JOB 1. Copy out the breakup post below word for word, from its first sentence to its last.

Alright, so my gf of 4 years broke it off 2.5 months ago. To keep a long story short, in mid January she left for Europe for an exchange program through her University. Things were great before she left, and we had plans for me to visit her some time during the 6 months she would be there. Everything was great while she was there, we kept in contact just about everyday through skype and facebook. Upon wrapping up my semester at school, we got more into detail of planning my trip. I flew in and I guess she changed her mind about my presence. She had made new friends, and was enjoying herself just fine without me there. I was quite devastated and disappointed upon finding this out, as I spent a lot of money to go visit. She didn't want to break up, but just wanted this time alone as it was a time of self discovery. Fine, I can accept that, however it would've been nice to know before I flew in. In the end, I still had an awesome trip traveling around Europe with her before making flight arrangements for an earlier departure. On the day I left, she was very upset, and told me she would make it up to me when she got home.

RECORDS TO USE.
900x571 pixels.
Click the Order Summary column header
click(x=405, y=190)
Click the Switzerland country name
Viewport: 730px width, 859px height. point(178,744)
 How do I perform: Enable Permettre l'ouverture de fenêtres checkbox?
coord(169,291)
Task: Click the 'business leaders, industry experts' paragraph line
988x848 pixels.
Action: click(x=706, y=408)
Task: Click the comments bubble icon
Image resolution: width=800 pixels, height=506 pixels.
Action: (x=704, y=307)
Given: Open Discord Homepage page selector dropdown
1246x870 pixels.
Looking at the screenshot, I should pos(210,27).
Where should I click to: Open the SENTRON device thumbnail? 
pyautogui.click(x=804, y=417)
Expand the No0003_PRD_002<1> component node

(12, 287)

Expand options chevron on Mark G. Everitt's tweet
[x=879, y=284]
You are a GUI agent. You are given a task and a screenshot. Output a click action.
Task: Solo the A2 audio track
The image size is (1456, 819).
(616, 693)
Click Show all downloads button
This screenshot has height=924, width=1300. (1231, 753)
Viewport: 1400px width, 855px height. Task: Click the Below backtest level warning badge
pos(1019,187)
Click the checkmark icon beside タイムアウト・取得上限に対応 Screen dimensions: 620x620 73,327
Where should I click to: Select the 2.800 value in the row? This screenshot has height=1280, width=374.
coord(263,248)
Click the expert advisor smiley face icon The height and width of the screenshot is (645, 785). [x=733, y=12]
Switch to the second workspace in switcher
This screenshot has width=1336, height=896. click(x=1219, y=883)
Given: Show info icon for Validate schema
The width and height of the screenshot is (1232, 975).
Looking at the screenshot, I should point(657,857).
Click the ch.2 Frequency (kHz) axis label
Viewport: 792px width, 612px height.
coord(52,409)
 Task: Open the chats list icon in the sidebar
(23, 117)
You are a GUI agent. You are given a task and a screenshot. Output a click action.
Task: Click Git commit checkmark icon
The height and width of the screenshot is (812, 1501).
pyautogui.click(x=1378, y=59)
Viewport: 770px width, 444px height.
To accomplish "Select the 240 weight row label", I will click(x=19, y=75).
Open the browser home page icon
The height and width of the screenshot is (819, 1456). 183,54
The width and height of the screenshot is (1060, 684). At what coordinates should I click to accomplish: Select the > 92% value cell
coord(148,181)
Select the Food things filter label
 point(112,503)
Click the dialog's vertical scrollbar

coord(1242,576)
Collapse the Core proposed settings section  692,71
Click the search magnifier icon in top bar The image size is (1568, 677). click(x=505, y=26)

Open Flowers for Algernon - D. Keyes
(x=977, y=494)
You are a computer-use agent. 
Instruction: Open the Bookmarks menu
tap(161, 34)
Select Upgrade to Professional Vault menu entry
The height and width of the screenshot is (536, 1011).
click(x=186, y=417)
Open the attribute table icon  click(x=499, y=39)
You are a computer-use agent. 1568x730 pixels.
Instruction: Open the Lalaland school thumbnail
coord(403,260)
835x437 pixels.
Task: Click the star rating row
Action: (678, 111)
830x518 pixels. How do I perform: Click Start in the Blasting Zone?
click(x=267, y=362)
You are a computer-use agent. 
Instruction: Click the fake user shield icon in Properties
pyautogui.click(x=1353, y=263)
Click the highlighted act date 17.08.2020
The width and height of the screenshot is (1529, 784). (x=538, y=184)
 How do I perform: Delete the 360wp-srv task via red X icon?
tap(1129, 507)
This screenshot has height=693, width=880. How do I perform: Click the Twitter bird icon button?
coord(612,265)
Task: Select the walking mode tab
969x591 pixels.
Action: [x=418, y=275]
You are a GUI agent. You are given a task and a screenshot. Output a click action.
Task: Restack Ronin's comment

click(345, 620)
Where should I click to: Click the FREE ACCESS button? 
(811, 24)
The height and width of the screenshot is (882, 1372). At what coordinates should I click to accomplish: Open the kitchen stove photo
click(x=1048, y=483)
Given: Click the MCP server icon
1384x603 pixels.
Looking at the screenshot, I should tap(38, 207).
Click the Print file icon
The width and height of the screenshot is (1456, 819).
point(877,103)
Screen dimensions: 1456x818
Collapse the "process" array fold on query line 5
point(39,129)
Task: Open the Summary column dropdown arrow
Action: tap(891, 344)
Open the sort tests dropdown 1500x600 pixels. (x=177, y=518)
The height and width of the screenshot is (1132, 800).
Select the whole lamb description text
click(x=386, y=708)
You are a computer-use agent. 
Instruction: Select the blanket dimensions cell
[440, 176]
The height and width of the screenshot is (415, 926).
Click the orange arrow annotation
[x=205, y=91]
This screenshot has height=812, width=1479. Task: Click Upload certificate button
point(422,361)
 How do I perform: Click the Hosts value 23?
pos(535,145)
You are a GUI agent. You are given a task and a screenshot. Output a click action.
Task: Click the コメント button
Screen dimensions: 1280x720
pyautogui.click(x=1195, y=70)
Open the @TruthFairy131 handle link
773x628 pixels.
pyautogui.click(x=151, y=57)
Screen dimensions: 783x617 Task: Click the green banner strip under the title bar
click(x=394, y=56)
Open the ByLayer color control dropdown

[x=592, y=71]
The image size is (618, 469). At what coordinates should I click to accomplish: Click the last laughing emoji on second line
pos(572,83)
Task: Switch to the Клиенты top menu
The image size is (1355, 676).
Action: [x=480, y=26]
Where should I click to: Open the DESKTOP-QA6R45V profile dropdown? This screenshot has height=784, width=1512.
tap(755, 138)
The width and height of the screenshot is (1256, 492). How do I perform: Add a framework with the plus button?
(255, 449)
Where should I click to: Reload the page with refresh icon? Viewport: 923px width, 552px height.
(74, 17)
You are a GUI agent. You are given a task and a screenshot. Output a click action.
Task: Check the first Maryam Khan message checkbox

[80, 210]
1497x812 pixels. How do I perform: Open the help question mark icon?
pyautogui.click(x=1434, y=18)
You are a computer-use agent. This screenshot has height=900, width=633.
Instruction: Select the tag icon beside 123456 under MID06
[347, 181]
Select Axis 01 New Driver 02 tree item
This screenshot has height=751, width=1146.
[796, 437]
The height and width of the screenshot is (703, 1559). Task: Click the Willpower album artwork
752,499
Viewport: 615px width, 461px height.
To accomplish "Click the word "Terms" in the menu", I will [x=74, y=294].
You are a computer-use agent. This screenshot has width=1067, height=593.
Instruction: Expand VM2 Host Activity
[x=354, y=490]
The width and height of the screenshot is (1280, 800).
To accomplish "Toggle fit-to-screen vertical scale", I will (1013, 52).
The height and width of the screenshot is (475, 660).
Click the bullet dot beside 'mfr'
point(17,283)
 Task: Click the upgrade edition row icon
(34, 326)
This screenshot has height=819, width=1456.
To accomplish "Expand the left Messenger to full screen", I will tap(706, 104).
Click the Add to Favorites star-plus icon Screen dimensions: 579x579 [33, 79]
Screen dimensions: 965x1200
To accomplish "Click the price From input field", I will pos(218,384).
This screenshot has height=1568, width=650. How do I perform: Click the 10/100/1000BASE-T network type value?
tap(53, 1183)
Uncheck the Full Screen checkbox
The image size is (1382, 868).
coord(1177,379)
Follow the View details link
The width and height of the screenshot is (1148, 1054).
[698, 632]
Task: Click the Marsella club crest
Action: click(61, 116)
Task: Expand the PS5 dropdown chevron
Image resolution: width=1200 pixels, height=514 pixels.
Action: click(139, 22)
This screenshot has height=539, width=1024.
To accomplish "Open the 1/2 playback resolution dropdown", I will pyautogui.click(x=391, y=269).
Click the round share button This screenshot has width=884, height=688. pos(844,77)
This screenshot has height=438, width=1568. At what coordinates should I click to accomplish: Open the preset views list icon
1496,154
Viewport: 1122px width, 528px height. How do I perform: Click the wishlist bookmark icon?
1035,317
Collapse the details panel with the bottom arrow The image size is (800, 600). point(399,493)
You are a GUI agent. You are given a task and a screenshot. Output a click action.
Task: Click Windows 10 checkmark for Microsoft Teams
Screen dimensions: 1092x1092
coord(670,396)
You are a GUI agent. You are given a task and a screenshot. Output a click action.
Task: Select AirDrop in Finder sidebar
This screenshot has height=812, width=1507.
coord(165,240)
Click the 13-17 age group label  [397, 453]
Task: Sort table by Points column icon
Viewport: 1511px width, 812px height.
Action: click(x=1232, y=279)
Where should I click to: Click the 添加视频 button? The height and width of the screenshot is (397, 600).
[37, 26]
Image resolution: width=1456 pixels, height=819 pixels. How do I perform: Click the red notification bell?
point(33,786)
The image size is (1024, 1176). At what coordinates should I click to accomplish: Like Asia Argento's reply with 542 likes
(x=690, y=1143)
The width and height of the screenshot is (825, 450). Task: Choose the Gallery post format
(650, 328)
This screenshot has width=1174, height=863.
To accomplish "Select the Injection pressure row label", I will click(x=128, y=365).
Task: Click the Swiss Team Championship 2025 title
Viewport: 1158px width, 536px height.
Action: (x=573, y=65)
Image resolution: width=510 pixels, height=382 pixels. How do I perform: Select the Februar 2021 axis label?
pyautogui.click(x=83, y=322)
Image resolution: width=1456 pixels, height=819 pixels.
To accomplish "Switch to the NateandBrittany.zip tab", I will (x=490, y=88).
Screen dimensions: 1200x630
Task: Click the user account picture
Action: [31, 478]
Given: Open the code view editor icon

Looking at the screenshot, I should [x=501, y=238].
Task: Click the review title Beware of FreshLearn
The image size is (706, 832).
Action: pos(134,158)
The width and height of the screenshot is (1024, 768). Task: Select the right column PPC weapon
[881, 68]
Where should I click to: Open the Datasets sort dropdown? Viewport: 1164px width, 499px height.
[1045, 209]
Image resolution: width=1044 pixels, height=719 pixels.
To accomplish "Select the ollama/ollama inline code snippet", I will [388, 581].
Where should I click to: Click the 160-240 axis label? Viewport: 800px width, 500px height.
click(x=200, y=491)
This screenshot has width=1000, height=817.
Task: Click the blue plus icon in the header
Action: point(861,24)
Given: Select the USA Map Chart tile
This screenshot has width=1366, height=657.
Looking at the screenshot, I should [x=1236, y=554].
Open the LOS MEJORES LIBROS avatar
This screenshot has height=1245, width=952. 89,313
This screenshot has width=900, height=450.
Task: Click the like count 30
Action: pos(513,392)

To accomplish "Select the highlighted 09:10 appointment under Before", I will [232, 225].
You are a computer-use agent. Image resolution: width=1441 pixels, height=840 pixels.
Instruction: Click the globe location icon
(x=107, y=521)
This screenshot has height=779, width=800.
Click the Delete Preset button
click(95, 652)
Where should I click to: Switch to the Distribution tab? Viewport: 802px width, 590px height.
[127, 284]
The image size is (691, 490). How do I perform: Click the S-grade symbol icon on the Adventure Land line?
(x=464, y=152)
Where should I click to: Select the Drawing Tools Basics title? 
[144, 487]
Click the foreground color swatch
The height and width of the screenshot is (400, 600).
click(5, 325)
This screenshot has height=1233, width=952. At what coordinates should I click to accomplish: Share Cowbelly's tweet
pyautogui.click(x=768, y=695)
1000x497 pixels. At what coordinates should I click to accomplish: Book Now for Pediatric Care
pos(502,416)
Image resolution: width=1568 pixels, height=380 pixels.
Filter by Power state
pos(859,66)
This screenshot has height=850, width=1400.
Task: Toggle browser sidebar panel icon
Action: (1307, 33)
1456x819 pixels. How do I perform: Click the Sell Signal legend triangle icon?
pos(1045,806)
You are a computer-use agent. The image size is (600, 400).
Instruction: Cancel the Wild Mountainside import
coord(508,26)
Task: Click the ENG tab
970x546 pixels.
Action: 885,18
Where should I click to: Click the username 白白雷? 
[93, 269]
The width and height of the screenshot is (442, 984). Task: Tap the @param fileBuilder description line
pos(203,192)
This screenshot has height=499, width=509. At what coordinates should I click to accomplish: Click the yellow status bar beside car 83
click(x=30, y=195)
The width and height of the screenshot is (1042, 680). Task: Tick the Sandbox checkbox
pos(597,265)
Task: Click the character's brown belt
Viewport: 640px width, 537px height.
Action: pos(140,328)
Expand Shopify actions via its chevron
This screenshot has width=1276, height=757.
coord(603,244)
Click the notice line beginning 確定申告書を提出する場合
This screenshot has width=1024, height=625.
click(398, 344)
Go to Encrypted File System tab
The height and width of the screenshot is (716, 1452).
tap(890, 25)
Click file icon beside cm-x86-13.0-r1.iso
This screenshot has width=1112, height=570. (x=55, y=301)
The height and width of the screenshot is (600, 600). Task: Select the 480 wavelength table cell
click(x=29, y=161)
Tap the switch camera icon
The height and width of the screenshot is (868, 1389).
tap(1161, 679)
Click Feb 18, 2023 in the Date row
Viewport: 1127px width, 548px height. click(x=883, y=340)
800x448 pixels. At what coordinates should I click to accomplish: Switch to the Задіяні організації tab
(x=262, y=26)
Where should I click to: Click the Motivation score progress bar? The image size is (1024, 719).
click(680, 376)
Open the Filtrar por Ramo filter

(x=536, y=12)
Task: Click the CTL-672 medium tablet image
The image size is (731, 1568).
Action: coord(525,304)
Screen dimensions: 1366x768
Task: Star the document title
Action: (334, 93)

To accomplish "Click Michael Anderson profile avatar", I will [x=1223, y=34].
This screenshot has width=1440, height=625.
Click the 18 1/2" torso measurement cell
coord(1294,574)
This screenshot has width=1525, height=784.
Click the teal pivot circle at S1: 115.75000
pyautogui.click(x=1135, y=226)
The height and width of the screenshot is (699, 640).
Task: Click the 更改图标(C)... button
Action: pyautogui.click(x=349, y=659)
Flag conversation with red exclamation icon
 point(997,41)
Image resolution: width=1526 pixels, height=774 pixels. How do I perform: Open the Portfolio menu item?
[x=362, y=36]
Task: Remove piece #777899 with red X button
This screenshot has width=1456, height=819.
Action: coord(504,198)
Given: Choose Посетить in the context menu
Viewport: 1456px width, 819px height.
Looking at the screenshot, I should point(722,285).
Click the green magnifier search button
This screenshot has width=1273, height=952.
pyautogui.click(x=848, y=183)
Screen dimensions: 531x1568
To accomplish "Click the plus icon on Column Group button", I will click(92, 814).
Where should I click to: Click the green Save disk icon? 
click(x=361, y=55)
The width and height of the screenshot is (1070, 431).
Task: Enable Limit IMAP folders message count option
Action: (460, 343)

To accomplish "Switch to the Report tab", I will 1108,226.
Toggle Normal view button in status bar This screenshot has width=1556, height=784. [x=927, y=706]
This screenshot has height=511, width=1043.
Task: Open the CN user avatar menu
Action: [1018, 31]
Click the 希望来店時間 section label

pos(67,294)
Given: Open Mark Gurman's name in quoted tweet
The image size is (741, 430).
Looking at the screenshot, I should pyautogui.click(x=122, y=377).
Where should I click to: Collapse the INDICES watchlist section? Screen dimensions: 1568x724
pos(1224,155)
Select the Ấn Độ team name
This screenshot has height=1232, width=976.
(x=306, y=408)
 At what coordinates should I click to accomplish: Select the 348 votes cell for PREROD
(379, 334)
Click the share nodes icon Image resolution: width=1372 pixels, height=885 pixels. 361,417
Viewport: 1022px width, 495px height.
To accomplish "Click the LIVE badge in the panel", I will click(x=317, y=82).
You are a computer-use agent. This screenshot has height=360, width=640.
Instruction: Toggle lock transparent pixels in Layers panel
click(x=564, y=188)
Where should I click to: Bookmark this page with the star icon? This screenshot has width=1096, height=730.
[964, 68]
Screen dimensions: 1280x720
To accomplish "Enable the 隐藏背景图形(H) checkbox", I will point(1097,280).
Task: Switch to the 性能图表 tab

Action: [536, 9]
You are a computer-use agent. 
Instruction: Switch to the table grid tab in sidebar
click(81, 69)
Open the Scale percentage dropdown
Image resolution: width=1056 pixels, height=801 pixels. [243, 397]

JOB 2. Repeat the entries above, starting with the line that contains "Task: Click the character's brown belt" and going on through the line that contains "click(398, 344)", including both of those lines and nothing else.

EXPECTED OUTPUT 1.
Alright, so my gf of 4 years broke it off 2.5 months ago. To keep a long story short, in mid January she left for Europe for an exchange program through her University. Things were great before she left, and we had plans for me to visit her some time during the 6 months she would be there. Everything was great while she was there, we kept in contact just about everyday through skype and facebook. Upon wrapping up my semester at school, we got more into detail of planning my trip. I flew in and I guess she changed her mind about my presence. She had made new friends, and was enjoying herself just fine without me there. I was quite devastated and disappointed upon finding this out, as I spent a lot of money to go visit. She didn't want to break up, but just wanted this time alone as it was a time of self discovery. Fine, I can accept that, however it would've been nice to know before I flew in. In the end, I still had an awesome trip traveling around Europe with her before making flight arrangements for an earlier departure. On the day I left, she was very upset, and told me she would make it up to me when she got home.

EXPECTED OUTPUT 2.
Task: Click the character's brown belt
Viewport: 640px width, 537px height.
Action: pos(140,328)
Expand Shopify actions via its chevron
This screenshot has width=1276, height=757.
coord(603,244)
Click the notice line beginning 確定申告書を提出する場合
This screenshot has width=1024, height=625.
click(398, 344)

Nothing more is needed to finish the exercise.